Geoff, a former county commissioner for Cheshire Scouts and ex-district commissioner for Chester Scouts, said: “I don’t feel worthy of it but I have accepted it. I’m sure there are a lot of people who have done a lot more. But I have accepted it not just for myself but for scouting in Cheshire and in recognition of the work a lot of people do for the young people of Cheshire.”
Geoff, a former deputy headteacher of Helsby High School , said the necessity for schools to slavishly follow the national curriculum meant there were gaps in a young person’s broader education that scouting helped address.
“Scouting and guiding gives young people opportunities to do adventurous activities that they can’t anywhere else,” said Geoff, who believes scouting sets young people up for life.
He loves seeing youngsters gain confidence by learning new skills, making friends with scouts from other countries and different age groups working together on activities like the gang show to bridge the generational gap.
Geoff has a grown-up daughter Ruth, who was a venture scout and gained the Queen’s Scout Medal. Her six-year-old son Etienne, Geoff’s grandson, has just joined the scouting movement and is currently rehearsing for a Gang Show that will be performed at the King’s School.
He added: “Personally I feel very comfortable with young people. It’s lovely working with them and alongside them and supporting them.”

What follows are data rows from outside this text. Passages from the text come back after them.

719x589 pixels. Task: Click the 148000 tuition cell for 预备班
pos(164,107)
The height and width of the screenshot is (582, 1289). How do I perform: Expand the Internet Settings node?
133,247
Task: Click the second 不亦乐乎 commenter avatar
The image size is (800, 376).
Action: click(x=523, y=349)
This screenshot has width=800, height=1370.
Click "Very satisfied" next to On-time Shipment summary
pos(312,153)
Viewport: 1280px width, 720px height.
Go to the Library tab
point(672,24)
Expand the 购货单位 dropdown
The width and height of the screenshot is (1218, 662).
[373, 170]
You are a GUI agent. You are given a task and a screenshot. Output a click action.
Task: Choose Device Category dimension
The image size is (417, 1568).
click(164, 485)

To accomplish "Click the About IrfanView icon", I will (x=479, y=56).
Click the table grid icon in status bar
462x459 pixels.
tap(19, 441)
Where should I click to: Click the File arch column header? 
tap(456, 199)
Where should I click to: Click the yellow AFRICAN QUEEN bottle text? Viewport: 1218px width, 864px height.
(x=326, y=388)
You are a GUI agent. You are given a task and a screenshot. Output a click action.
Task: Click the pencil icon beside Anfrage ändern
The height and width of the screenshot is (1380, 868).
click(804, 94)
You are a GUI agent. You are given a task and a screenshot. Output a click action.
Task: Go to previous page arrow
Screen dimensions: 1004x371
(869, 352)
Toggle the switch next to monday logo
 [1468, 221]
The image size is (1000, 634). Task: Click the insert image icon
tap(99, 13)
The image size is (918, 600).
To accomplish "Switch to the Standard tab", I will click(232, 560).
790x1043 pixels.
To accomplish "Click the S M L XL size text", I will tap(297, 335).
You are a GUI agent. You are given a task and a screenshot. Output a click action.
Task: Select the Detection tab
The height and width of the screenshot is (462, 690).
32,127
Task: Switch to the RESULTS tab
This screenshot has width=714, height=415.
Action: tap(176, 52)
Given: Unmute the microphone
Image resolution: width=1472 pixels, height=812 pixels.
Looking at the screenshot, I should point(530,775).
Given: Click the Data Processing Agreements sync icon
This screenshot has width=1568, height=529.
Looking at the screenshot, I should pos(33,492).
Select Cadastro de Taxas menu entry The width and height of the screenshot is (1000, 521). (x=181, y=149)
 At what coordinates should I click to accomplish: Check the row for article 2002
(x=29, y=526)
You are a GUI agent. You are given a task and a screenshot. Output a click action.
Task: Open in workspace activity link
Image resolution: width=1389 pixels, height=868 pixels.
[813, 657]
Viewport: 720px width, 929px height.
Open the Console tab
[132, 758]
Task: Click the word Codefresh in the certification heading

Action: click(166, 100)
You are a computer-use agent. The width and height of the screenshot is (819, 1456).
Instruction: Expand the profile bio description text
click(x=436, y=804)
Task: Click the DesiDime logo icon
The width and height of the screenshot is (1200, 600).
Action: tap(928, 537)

Aside from scouting, Geoff has been involved with the now defunct Canal Basin Community Forum and the many cultural activities that take place in the vibrant Garden Quarter . A practising catholic within St Werburgh parish, he is also involved with Chester Cathsoc, the catholic society at the University of Chester .
And Geoff is a director of the Chester Canal Heritage Trust and often gives talks on the history of Taylor’s Boatyard because it was his grandfather Joseph ‘Harry’ Taylor who bought the yard in the 1920s. The Taylor family owned and ran the yard until 1972.
Geoff will celebrate his achievement in the new year in ‘a quiet way’ with friends. “Perhaps we will raise a glass then,” he said.
Receiving a BEM is trumpeter Edwin Ian Fowles, of Bunbury , an ex-military bandsman and member of the Bunbury branch of the Royal British Legion, for voluntary service to ex-service personnel.
Made MBEs are Martin James Paul Cooke, from Tattenhall , for services to the arts and the community in Chester, Tattenhall and North Cornwall and Roderick John Heather, from Chester, for services to flood risk management.
Joining the same illustrious club is Mrs Karen Jones, of Neston , for services to children with life limiting Illnesses in the North West and North Wales, who is also made an MBE.